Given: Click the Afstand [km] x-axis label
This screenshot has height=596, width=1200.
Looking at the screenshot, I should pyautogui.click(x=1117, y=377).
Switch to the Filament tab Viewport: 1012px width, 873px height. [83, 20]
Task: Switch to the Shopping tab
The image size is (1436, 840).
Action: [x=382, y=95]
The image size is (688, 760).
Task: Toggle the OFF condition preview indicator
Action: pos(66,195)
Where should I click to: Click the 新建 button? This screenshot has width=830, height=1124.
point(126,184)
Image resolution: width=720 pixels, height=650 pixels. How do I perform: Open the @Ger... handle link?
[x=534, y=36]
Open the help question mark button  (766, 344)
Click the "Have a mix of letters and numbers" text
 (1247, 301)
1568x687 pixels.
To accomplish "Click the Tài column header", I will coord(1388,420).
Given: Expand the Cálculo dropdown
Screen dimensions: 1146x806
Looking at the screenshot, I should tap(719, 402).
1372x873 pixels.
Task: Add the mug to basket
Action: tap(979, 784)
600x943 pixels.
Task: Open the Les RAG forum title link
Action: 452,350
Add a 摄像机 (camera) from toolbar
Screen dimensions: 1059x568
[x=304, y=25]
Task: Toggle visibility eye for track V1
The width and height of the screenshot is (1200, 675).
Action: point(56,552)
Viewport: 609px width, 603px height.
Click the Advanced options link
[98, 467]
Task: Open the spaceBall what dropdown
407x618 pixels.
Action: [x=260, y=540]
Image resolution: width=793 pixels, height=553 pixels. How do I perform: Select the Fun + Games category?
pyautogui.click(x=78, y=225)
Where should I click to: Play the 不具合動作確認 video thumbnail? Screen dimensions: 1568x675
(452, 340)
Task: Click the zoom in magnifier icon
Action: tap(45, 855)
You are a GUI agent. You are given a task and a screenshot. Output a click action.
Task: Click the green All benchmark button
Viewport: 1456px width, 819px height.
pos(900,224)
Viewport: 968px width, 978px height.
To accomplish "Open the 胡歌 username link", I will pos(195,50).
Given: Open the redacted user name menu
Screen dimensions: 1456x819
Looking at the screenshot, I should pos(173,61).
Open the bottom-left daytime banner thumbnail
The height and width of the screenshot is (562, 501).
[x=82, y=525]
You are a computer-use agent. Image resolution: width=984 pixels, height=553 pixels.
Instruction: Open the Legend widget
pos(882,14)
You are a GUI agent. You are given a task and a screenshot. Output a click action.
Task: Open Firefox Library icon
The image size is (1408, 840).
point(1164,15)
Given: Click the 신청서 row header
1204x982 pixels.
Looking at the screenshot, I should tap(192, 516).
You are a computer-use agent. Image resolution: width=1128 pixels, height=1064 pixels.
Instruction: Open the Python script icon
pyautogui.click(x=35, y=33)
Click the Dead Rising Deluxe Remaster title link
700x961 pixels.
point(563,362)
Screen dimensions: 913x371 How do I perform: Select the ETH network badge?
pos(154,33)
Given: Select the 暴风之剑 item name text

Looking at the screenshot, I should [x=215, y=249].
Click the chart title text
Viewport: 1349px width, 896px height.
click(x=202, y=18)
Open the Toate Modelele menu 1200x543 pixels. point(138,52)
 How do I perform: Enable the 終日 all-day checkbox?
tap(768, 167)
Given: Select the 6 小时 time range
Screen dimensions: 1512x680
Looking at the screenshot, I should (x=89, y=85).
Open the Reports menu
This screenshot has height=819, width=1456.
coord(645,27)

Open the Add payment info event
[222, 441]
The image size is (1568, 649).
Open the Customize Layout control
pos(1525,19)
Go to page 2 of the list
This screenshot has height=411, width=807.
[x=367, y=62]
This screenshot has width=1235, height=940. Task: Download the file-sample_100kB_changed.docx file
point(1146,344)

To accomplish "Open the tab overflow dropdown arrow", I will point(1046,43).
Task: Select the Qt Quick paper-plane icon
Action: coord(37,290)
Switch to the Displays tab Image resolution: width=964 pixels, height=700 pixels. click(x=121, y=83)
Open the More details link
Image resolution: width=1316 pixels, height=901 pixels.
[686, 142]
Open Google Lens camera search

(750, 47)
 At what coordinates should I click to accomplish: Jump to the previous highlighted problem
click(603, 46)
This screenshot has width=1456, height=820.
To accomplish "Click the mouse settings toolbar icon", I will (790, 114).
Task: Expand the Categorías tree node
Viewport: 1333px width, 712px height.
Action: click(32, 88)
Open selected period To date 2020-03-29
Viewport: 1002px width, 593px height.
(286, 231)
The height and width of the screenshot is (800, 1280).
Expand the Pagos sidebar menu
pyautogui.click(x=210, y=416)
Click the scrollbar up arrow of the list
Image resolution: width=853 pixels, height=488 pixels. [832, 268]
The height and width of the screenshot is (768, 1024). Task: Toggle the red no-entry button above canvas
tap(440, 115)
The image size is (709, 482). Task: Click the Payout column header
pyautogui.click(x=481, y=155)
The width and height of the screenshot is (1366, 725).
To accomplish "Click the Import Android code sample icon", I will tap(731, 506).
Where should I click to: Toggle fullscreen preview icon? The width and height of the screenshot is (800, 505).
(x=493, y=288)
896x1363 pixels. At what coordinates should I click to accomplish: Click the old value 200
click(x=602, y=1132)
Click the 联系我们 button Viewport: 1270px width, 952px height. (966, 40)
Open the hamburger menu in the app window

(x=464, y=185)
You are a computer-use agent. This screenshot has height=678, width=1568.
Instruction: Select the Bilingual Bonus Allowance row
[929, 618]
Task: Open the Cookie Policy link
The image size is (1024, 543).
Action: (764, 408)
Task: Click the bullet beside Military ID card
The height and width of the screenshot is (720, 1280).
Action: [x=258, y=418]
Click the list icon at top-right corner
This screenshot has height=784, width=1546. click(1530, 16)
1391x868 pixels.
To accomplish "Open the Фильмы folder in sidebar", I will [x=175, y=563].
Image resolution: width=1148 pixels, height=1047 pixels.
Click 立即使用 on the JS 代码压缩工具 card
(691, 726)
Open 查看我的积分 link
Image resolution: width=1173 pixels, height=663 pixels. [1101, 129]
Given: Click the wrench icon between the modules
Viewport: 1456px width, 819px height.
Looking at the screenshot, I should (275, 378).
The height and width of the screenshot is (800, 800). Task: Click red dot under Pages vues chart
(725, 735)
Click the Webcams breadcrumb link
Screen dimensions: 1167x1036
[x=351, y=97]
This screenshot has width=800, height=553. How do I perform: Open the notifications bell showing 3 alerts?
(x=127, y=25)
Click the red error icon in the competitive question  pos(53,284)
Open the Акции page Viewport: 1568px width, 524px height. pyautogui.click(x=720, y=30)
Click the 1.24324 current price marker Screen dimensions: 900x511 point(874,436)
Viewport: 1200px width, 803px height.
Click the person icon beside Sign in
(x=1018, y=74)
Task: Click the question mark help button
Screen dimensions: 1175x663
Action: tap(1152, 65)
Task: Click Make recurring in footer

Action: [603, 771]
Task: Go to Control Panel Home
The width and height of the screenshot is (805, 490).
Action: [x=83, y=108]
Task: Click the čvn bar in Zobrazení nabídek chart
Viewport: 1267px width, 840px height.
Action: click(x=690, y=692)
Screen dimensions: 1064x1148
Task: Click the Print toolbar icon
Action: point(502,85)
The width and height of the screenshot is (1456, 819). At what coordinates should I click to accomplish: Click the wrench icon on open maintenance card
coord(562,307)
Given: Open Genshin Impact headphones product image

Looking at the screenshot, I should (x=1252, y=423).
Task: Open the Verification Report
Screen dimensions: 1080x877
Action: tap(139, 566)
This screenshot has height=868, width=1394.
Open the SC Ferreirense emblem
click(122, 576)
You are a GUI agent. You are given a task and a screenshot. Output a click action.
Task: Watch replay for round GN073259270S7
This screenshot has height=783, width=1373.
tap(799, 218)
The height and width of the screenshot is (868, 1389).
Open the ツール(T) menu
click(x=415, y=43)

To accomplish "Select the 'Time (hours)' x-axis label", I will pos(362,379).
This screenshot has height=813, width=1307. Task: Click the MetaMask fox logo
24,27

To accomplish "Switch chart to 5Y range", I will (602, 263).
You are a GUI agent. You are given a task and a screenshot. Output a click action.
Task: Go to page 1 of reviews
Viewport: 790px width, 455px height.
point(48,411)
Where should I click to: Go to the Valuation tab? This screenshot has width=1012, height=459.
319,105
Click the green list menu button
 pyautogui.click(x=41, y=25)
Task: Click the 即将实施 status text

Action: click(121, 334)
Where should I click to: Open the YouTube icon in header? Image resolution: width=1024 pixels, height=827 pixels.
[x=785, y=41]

------------------------------------------------------------------------

_TASK OBJECTIVE:_ Rewrite everything from the start of the rows down through the line containing "Switch to the Filament" as a Markdown table with the columns No. and Line, numbering each line and omitting blank lines.

_SOLUTION TO THIS TASK:_
| No. | Line |
|---|---|
| 1 | Given: Click the Afstand [km] x-axis label |
| 2 | This screenshot has height=596, width=1200. |
| 3 | Looking at the screenshot, I should pyautogui.click(x=1117, y=377). |
| 4 | Switch to the Filament tab Viewport: 1012px width, 873px height. [83, 20] |